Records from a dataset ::
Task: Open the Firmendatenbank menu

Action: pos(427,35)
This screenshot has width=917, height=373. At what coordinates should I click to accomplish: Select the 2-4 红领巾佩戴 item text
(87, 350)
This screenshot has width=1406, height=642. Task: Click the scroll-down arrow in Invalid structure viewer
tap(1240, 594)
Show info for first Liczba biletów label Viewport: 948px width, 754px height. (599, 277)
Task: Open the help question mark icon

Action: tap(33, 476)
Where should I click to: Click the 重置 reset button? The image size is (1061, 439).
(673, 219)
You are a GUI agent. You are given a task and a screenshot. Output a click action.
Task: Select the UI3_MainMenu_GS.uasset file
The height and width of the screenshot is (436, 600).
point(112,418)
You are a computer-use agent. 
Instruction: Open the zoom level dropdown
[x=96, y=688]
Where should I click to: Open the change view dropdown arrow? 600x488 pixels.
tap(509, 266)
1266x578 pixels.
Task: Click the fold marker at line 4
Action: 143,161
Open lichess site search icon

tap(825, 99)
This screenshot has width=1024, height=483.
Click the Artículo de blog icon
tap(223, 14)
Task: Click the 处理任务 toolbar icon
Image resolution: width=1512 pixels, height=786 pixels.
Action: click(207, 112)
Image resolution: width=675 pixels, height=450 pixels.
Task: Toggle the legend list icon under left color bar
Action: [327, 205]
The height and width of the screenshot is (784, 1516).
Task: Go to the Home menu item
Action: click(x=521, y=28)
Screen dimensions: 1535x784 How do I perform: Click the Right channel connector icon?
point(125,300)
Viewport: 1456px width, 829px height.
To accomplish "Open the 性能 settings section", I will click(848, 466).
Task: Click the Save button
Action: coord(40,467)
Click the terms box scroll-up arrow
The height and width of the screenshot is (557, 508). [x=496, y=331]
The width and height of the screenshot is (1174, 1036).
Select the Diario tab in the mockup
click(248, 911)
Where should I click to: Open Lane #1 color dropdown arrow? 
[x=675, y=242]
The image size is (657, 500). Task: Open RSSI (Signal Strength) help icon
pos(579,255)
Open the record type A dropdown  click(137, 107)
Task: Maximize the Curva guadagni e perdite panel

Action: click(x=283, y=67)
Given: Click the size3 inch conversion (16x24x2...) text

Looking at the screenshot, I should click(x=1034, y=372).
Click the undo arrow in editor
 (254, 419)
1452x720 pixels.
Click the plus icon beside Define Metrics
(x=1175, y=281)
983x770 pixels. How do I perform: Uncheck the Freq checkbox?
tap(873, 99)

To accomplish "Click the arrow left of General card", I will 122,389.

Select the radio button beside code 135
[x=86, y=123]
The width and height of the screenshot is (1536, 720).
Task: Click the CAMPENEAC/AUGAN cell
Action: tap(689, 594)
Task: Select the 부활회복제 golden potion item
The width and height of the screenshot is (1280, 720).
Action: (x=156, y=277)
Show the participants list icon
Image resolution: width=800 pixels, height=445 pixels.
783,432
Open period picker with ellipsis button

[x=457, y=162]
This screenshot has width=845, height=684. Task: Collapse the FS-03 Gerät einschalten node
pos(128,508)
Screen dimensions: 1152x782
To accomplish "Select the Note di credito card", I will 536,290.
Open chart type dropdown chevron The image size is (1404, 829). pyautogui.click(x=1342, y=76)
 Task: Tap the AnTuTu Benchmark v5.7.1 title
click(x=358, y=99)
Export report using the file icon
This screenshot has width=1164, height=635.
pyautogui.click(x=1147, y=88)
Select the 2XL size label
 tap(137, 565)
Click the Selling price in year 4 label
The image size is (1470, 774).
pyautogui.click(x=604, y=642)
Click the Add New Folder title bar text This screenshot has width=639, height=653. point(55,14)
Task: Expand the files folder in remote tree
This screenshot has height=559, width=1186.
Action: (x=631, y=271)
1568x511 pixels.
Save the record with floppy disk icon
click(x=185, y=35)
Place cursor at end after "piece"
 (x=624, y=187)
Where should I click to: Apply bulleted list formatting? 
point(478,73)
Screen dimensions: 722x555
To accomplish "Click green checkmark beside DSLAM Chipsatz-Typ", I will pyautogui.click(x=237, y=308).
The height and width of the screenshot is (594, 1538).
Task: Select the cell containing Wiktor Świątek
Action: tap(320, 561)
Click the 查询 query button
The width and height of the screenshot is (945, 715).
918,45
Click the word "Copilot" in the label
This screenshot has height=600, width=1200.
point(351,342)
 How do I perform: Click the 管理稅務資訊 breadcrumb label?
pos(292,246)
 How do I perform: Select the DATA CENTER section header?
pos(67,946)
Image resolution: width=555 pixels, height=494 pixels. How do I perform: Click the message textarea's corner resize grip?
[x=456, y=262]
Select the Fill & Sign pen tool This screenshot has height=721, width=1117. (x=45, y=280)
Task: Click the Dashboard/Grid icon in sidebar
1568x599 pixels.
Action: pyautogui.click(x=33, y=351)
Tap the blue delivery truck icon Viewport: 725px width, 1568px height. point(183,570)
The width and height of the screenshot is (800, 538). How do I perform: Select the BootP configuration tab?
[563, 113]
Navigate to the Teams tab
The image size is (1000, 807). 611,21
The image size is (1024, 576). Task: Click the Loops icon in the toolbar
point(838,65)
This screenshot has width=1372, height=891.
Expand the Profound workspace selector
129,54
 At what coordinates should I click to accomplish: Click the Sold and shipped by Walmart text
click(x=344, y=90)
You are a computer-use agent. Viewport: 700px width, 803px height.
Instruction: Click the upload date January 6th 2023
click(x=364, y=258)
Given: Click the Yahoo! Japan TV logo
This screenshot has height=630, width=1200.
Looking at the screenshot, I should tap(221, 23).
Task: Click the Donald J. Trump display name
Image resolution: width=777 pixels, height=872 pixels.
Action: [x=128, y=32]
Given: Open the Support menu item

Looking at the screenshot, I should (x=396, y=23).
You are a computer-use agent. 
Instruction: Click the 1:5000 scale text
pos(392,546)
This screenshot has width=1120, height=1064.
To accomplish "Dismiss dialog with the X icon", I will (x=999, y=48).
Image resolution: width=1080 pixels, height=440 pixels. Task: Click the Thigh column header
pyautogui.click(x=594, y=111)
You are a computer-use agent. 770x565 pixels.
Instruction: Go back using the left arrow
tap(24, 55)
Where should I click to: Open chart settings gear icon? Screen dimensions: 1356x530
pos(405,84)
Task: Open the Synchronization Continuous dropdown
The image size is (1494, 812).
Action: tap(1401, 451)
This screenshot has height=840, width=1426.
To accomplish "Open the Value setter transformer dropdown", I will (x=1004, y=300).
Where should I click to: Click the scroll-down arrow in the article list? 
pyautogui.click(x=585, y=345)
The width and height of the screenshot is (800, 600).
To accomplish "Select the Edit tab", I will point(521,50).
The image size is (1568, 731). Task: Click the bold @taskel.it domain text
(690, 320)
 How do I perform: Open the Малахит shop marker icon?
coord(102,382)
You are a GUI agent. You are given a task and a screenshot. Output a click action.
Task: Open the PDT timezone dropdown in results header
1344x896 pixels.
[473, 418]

Activity ::
Copy from the entries above each line in which the string "card" can be found.

Reply to the task ::
To accomplish "Click the arrow left of General card", I will 122,389.
To accomplish "Select the Note di credito card", I will 536,290.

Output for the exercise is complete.